RECORDED DATA ::
= Beginning of Section =

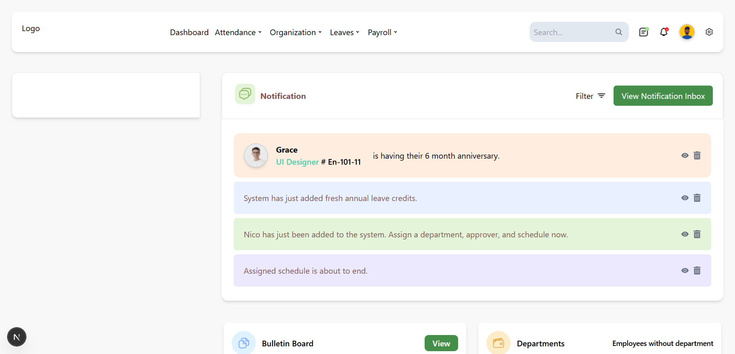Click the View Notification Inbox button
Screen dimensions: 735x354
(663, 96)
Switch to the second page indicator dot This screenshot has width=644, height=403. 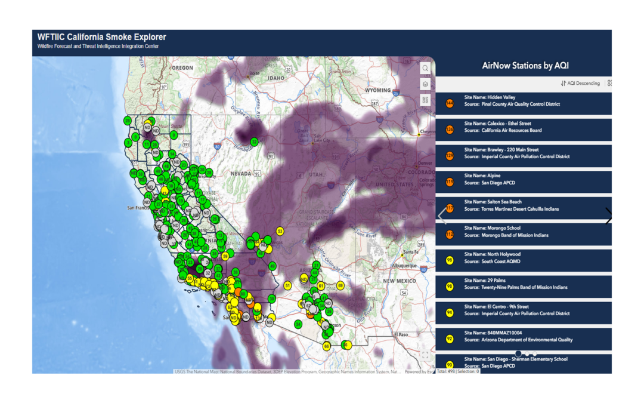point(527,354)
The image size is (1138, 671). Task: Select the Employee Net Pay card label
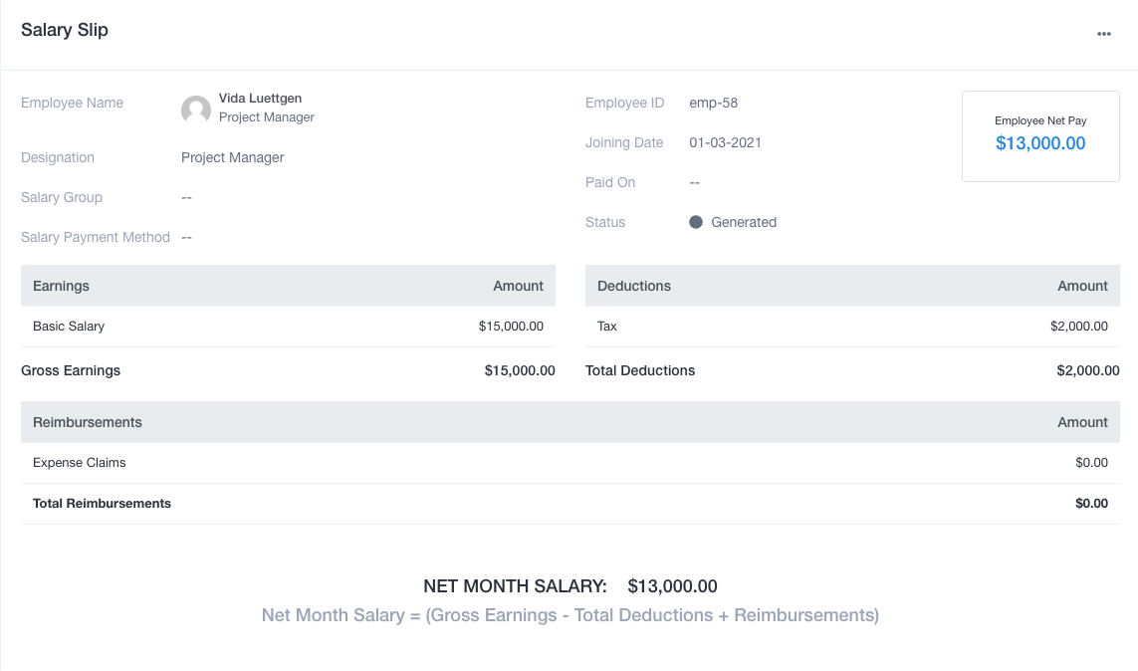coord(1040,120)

= End of Section =

ABOUT THIS EXERCISE ::
Your copy must start at the line that holds "The image size" and end at the last line of the data, both included; it must contain no pictures.

RESPONSE TO THE EXERCISE ::
The image size is (1138, 671). Task: Select the Employee Net Pay card label
coord(1040,120)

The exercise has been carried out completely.